Bref, il semble que les succès sur le plan occupationnel et social sont d’importants motivateurs à persévérer dans le parcours de ces hommes. Qui plus est, même à petite échelle, ces succès surviennent lorsqu’ils adoptent des comportements prosociaux, leur prouvant qu’ils sont capables et qu’ils sont quelqu’un, même en dehors du milieu criminel. Ceci pourrait venir les renforcer positivement dans leurs nouveaux choix de vie.

4.5.3 L’âge et la maturité

Questionnés directement sur la raison du changement qui s’est opéré en eux, certains ont répondu que c’est l’âge et l’écœurement. Leur parcours criminel étoffé apparait donc comme un facteur de risque de récidive, tout comme un facteur de saturation pouvant mener à l’arrêt des comportements délictuels. Charles est le plus explicite quant à la relation qu’il établit entre l’âge et le changement qui s’est opéré en lui.
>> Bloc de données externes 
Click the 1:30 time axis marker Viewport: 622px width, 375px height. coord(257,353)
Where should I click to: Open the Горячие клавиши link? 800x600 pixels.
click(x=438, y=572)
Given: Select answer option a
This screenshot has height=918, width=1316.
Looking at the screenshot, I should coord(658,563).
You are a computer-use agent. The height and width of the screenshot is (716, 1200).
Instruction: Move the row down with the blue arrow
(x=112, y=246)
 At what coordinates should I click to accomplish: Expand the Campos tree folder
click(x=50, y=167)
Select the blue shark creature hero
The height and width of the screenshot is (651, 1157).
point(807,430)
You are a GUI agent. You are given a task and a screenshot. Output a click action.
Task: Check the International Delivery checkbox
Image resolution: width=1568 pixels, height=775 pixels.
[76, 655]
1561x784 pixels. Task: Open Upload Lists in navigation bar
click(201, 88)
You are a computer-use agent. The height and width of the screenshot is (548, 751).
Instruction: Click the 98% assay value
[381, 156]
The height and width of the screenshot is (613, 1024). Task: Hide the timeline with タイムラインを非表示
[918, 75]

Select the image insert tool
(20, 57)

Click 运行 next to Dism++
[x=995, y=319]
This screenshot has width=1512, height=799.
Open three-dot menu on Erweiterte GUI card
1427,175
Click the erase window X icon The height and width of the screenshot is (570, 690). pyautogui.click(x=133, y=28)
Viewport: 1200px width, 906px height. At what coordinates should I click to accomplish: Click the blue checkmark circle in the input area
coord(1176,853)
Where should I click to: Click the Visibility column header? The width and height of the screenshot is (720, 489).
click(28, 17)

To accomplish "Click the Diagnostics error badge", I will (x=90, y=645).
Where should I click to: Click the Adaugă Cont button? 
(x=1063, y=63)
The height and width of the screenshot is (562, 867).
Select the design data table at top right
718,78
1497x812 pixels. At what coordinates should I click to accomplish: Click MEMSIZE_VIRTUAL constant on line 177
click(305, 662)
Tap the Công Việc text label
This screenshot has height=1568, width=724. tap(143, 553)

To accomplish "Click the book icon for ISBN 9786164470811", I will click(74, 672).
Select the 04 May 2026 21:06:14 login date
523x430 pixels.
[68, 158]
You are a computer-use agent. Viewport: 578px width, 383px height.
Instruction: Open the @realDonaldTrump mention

En effet, il affirme avoir gagné en maturité puisqu’il se sent plus responsable et en mesure de différer ses envies, comme qu’il l’exprime ici :

Faque y’a des sacrifices à faire, pis là ben, peut-être qu’en vieillissant la notion de plaisir immédiat est passée, en tout cas j’espère. Parce qu’asteure… Tsé vraiment prendre mes responsabilités pis m’occuper de moi. — Charles

De plus, dans le cas des hommes de notre étude, le vieillissement semble être corrélé avec la lassitude du milieu criminel. Les participants ont tous mentionné qu’ils n’en peuvent plus de ce mode de vie et de la violence qu’il génère. Nous avons regroupé les unités narratives qui étayent ce sentiment de lassitude :

J’pense que j’ai juste vieilli. Ouin, ça pis être écœuré. C’est pas quelque chose que j’ai commencé à l’âge de 23 ans. Comme je te dis, quand j’étais jeune mon oncle s’est fait tirer, mes trois frères ont toujours été là-dedans. Faque j’ai grandi dans ça. Malheureusement, 20 ans, 18 ans après… Tsé un gars s’écœure. — Gino

Je suis écœuré de la violence. Le monde me croirait pas là… Je dirais ça à mes chums dans la rue, y me diraient : « voyons esti, t’es-tu rendu fif ? C’est quoi qui se passe ? » Non je suis pu capable, c’est tout le temps du stress, de la pression, jouer à qui est le plus toff, tu sais jamais quand est-ce que tu vas en manger un mal placé qui va te rendre légume. — Charles

Faque je suis sorti ce coup-là, j’ai dit : « là, là, c’est la dernière fois, là j’en peux plus ». – Rolland

Bref, je suis plus à l’aise avec ça, pis qu’est-ce qui a changé, ben je suis juste écœuré de tout ça. Je finis ça cette ostie d’marde là de sursis. M’a rester avec un sale caractère, mais j’aurai pu de dossier judiciaire. — Gino

En somme, nos participants sont maintenant des adultes d’âge mature et par conséquent, ne ressentent plus autant l’attrait du milieu criminel, dont ils sont même « écœurés ». Le fait qu’ils emploient des expressions telles : « je suis pu capable », « j’en peux plus », nous laisse croire qu’ils ont épuisé leurs ressources — physiques et psychologiques —

et qu’ils ont atteint leur limite dans le milieu criminalisé. La violence, le stress et les répercussions judiciaires ne sont que quelques exemples d’éléments auxquels ils souhaitent aujourd’hui se défaire. Par ailleurs, notons que l’âge possède une qualité explicative plutôt limitée. En effet, bien que les participants y fassent référence pour expliquer leur changement, l’âge n’explique pas pourquoi, par exemple, ils ne sont « plus à l’aise avec ça ». Nous estimons que les éléments précédemment cités ont davantage de poids dans la compréhension de leur réinsertion sociale.